Women aged in their 50s and 60s have been urged to practise safe sex after a rise in new cases of HIV in heterosexual groups.

As World Aids Day is marked, campaigners say women in this age group could be at greater risk of catching the virus because some are not using condoms.

Blue Sky Trust, a sexual health charity working across north-east England and Cumbria, says it is seeing increasing numbers of older women coming forward for support, while a parliamentary committee noted a rise in women across all age groups being infected through sex with men.

Trust members have also been taking to social media to tackle misinformation and raise awareness about living safely with HIV.

A recent report from the House of Commons Women and Equalities Committee described the increase in the number of heterosexual women of all ages contracting the disease as “alarming”.

The committee said, compared with 2019, new diagnoses in 2024 were 26% higher in women exposed through sex with men.

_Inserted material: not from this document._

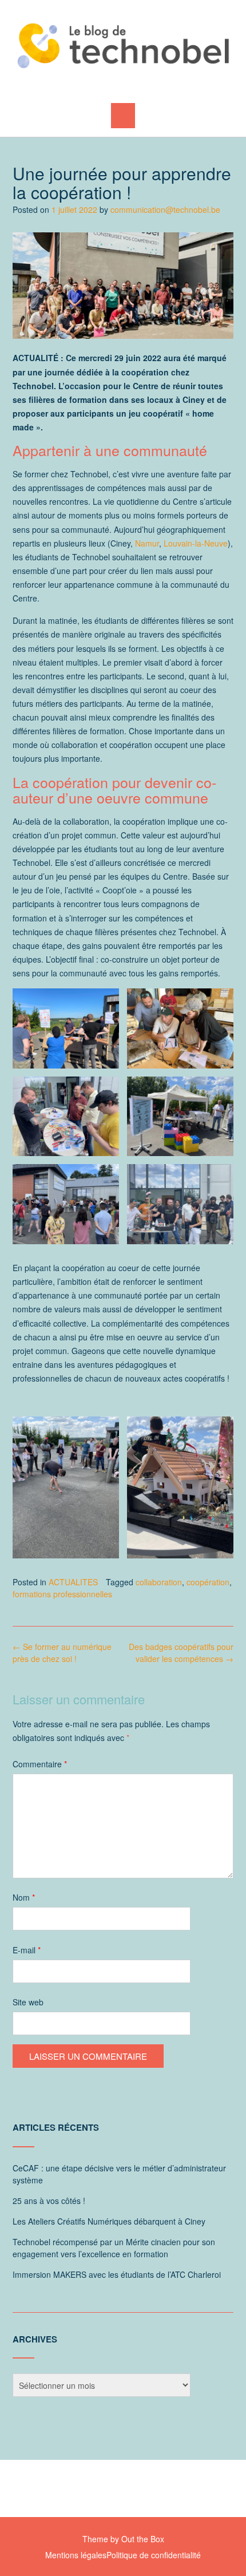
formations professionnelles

It recommended the “expansion of the opt-out testing programme” at facilities such as women’s health hubs, as well as “locally-led campaigns” targeting at-risk groups which also included “Black African and Asian communities”.

Julieanne Mitchell, from Blue Sky Trust, said women who are perimenopausal or menopausal are another at risk group because they “think they can’t get pregnant” and have unprotected sex.

She urged them to think about sexually transmitted diseases and infections, including HIV, and to use condoms.

Treatments for HIV mean those with the virus can lead a healthy, normal life, unlike in the 1980s and 90s when contracting it was often fatal.

Drugs suppress the virus and prevent it being passed on in what is known as U=U, meaning undetectable = untransmissible.

But the Blue Sky Trust said the stigma around the disease persists and it has heard of cases where people think HIV can be picked up from sharing cutlery or a toilet seat.

In reality, it is usually passed on through unprotected sex.

Nigel Bullock, a member of the Newcastle-based trust, has been posting on social media to counter misinformation about the virus and said he was happily surprised by the response.

“I sat and did a great big post at eight o’clock on a Saturday night and posted all over Facebook, all over Instagram.

“I thought I’ll check them tomorrow morning and then deal with whatever comes back.

“To my amazement, there was no hate, there was no negative, there was nobody saying anything that made me feel awful.

“It was just really positive, people learning, people asking questions.”